The two main species you want to look for are: Lactobacillus and Bifidobacterium. Within these two species, there are a lot of different strains. The strains we chose for our probiotic—Lactobacillus acidophilus, Lactobacillus plantarum, and Bifidobacterium longum—have been shown to help modulate the immune system, help with autoimmunity conditions (which affect most of my patients), and counter infections in the gut.
The idea that consuming probiotics can boost the ability of already well-functioning native bacteria to promote general health is dubious for a couple of reasons. Manufacturers of probiotics often select specific bacterial strains for their products because they know how to grow them in large numbers, not because they are adapted to the human gut or known to improve health. The particular strains of Bifidobacterium or Lactobacillus that are typically found in many yogurts and pills may not be the same kind that can survive the highly acidic environment of the human stomach and from there colonize the gut.
DNA Shift is a once-daily, powerful probiotic delivering 50 billion CFUs and 11 probiotic strains. It’s perfect for both men and women who want to improve their gut and brain health. With long-term use, you may even see improved mood and energy levels. This probiotic can help relieve the following: symptoms of gas and bloating, constipation indigestion, irregularity, leaky gut, and diarrhea induced by antibiotics.
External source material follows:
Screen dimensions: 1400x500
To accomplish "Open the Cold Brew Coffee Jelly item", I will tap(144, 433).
"People have thrown a lot of support to probiotics, even though the literature underlying our understanding of them is very controversial; we wanted to determine whether probiotics such as the ones you buy in the supermarket do colonize the gastrointestinal tract like they're supposed to, and then whether these probiotics are having any impact on the human host," Eran Elinav said in a statement. "Surprisingly, we saw that many healthy volunteers were actually resistant in that the probiotics couldn't colonize their GI tracts. This suggests that probiotics should not be universally given as a 'one-size-fits-all' supplement. Instead, they could be tailored to the needs of each individual."
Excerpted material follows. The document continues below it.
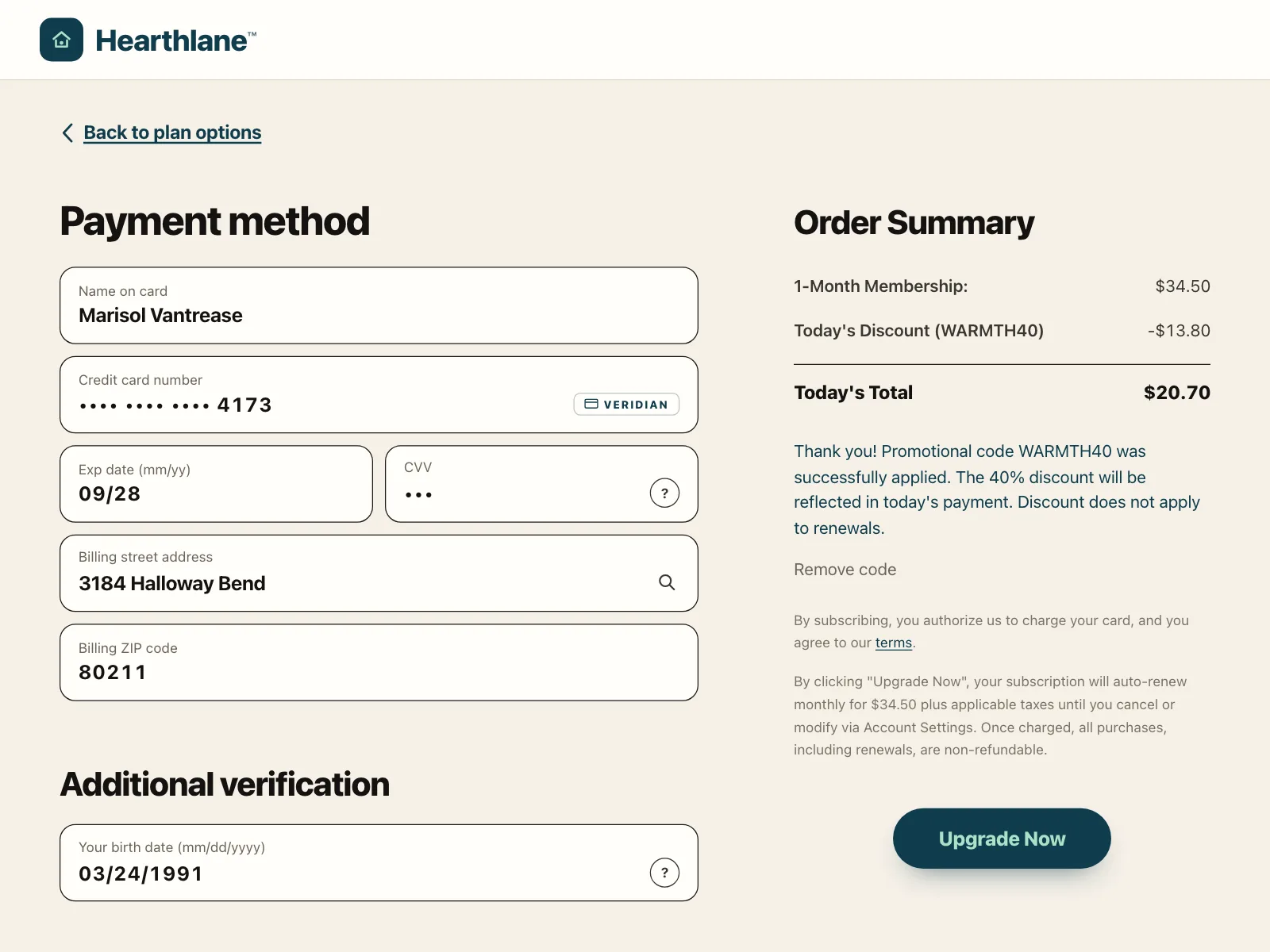Click the birth date input field
Image resolution: width=1270 pixels, height=952 pixels.
379,862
The two main species you want to look for are: Lactobacillus and Bifidobacterium. Within these two species, there are a lot of different strains. The strains we chose for our probiotic—Lactobacillus acidophilus, Lactobacillus plantarum, and Bifidobacterium longum—have been shown to help modulate the immune system, help with autoimmunity conditions (which affect most of my patients), and counter infections in the gut.
Some people prefer probiotic supplements over foods, but Dr. Cresci notes that probiotic foods are a better choice. In particular, fermented foods — like yogurt, kefir (a yogurt-like beverage), kombucha (fermented black tea), sauerkraut (refrigerated, not shelf-stable), kimchi (made from fermented cabbage) and tempeh and miso (made from fermented soybeans) — provide a nourishing environment in which healthful bacteria thrive and release an important byproduct: short-chain fatty acids.
To factor strain-specific benefits into our efficacy score, we referenced the information in these guides. Products were rewarded for containing strains on these lists. Additionally, measured levels of each strain were compared to what is thought to be effective based on these guides, and scores were scaled accordingly. In cases where products did not list strain-specific amounts, or their listed strains were not included in these guides, total measured CFUs were compared to a general effectiveness threshold of 1 billion CFUs cited by research published in the American Journal of Clinical Nutrition11.